===== Testo di lettura

Written by Recensioni

Inutile contestare che ci siano forti legami, anche solo iconografici, tra l’ideologia nazifascista e la musica Neo Folk; cosa manifesta. anche se ricca di robuste contraddizioni nei capiscuola Death in June ma che si smaschera, secondo le più disparate fattezze, in ognuna delle tante formazioni che setacciano il genere. Non sempre si tratta di un’affinità di stampo politico e neanche è ineluttabilmente da connettere alle amenità razziste o violente e dittatoriali ma, nella gran parte dei casi, musica, stile ed estetica si uniscono a un’iconografia tipicamente nordeuropea, fatta di rune, religioni naturali, spiritualismo, decadenza e rinascita dell’Occidente, paganesimo, naturismo. Non a caso la musica ordinariamente detta Neo Folk o Dark Folk impiega ritmiche marziali e melodie che rievocano le atmosfere lugubri di città devastate dalla guerra. Composizioni che hanno il sapore di decenni mai vissuti da noi giovani eppure ben scolpiti nella memoria. Non a caso, evidentemente, i tedeschi Nebelung scelgono il vocabolo greco Palingenesis per dare titolo al loro nuovo full length. Palingenesi come rinnovamento, rinascita, rigenerazione ma non a caso è la stessa locuzione che Roger Griffin, nel suo libro The Nature of Fascism, utilizza per indicare un elemento centrale delle ideologie fasciste, descritto come “il nucleo mitico dell’ideologia fascista.

==========

Consegna >>
Secondo il testo sul Neo Folk, quale titolo hanno scelto i Nebelung per il loro nuovo full length? I record riportati di seguito provengono da una fonte diversa.

===== Estratto del dataset

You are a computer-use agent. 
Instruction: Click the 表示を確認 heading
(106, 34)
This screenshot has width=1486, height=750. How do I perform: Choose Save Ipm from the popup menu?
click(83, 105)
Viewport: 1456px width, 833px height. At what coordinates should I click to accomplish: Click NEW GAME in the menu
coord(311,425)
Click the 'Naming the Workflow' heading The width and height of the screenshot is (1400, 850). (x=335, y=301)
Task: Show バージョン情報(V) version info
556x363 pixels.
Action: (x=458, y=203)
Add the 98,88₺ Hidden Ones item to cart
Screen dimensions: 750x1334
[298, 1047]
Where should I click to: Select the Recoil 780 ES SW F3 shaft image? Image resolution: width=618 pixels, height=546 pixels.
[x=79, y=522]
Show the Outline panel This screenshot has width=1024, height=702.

==========

Risultato >>
Palingenesis.